Lazio, pronounced as “laat·see·ow,” is the Italian region which is home to Rome – the everlasting city celebrated for its famous monuments like the Colosseum, the captivating Trevi Fountain, the historical Forum, the splendid Pantheon, the obligatory selfie spot at the Spanish Steps, and naturally, the nearby miniature city of Vatican City – the religious hub of the Roman Catholic Church.
There is more to Lazio than Rome, but certainly Rome still has an undying influence that still resonates in our present-day society. And the food!
The cuisine in Lazio is truly extraordinary! One charming custom in Rome and its surroundings is exploring the rural areas to indulge in the combination of crisp fava beans and slices of the renowned local cheese, Pecorino Romano. Moreover, during mid-spring, you can savor tiny fragolina strawberries, a local delicacy, enjoyed with mascarpone cream or a touch of sugar and fresh lemon juice.
Food holds a central place in Roman culture, so much so that even the days of the week are associated with specific dishes. As Romans say, “Giovedì gnocchi, Venerdì ceci e baccalà, Sabato trippa…” which translates to “On Thursday, you eat gnocchi (probably gnocchi ‘alla romana,’ made with semolina flour); on Friday, pasta with chickpeas and a piece of baccalà (salt cod, often baked with tomatoes and olives); Saturday is reserved for tripe (a culinary adventure yet to be embraced by most Americans).
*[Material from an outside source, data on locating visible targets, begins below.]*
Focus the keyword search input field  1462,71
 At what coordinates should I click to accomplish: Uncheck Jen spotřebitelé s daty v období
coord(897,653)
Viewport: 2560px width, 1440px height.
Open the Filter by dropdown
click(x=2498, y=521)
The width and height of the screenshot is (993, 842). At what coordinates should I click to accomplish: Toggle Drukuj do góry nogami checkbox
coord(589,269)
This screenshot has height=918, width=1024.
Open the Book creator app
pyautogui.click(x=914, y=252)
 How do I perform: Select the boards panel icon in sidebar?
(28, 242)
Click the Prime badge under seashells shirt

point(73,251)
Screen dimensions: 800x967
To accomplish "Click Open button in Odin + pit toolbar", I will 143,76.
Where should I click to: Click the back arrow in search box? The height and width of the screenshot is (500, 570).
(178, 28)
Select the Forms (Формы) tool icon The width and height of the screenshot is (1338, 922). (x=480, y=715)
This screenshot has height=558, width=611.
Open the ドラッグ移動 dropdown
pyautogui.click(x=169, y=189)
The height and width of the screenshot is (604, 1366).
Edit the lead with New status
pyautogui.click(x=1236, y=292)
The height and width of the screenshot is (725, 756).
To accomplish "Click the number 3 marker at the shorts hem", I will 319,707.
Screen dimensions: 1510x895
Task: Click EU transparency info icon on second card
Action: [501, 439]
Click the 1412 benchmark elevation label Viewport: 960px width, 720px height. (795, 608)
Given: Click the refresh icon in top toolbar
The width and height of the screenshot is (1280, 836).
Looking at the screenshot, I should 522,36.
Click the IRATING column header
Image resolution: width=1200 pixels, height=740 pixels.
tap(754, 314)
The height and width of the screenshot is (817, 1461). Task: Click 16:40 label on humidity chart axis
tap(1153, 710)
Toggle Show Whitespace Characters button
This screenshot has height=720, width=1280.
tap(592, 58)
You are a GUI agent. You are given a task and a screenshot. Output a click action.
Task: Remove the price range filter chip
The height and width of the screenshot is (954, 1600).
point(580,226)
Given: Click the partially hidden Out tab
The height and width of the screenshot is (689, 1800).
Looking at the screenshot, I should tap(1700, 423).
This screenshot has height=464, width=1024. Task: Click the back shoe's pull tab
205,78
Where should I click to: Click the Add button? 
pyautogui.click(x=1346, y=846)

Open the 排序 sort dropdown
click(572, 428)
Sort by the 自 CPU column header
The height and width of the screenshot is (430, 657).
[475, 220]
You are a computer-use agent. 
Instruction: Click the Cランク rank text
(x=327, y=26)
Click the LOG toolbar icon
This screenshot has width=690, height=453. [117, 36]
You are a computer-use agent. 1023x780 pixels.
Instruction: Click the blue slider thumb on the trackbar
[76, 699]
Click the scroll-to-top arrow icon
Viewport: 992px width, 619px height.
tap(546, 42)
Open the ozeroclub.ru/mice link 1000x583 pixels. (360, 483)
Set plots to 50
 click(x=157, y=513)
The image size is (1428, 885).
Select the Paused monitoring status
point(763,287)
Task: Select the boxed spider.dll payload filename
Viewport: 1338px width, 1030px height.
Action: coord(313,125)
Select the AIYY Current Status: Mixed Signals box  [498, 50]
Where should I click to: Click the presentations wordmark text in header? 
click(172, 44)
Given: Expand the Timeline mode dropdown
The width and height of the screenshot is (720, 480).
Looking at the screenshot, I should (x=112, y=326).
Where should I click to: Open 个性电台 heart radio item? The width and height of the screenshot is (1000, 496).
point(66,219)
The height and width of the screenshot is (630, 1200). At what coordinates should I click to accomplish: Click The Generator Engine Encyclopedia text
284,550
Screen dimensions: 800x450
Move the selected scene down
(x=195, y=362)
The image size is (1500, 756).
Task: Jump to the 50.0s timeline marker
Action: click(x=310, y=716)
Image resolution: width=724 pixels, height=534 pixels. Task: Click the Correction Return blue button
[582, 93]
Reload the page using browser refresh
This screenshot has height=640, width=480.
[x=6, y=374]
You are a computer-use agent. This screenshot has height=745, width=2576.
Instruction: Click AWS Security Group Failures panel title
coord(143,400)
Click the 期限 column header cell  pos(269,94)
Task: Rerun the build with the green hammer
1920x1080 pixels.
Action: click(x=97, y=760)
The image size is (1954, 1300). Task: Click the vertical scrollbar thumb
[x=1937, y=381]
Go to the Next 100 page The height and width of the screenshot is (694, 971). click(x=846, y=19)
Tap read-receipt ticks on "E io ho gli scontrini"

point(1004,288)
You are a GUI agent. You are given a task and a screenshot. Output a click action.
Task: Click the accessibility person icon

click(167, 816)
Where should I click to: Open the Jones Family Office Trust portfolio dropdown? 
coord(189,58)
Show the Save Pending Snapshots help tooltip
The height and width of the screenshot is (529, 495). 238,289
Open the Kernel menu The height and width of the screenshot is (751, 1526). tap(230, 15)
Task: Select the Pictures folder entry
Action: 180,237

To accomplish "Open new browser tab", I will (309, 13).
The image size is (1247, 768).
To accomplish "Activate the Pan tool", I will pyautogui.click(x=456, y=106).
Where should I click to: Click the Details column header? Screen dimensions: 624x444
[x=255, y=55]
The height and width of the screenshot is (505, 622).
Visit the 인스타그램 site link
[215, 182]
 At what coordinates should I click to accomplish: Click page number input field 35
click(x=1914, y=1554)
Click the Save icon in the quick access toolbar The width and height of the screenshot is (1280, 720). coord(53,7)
In the realm of pizza within the city of Rome, there exist two primary types: Pizza al taglio, which is sold by the slice, commonly sliced using scissors and consistently served as a rectangular shape, and Pizza Romana, a complete pie featuring a thin crust. On occasion, Pizza Romana is denoted as pizza bassa, signifying its distinctiveness from the Neapolitan-style pizza alta (high pizza). Roman pizza often features dough with added oil, resulting in a crispy crust. Locals affectionately describe this crunch as “scrocchiarella.”
Romans have a deep love for spaghetti, which is the typical pasta used in the “Famous Four” Roman pasta dishes: Cacio e Pepe, Gricia, Carbonara, and Amatriciana. These dishes share the same key ingredient, Pecorino Romano sheep’s milk cheese, which, when combined with pasta cooking water, creates a smooth and flavorful emulsion. Interestingly, Italians prefer dried spaghetti and most other pastas from the store, considering them superior to homemade alternatives—a testament to the quality of store-bought pastas in Italy.
So, as they say, Rome wasn’t built in a day. Similarly, don’t rush your visit to this captivating city and the Lazio region. They offer an abundance of wonders to discover and a world of food flavors to savor, embrace, and later recreate at home using genuine Italian ingredients for an authentic Italian culinary experience. Buon viaggio e buon appetito!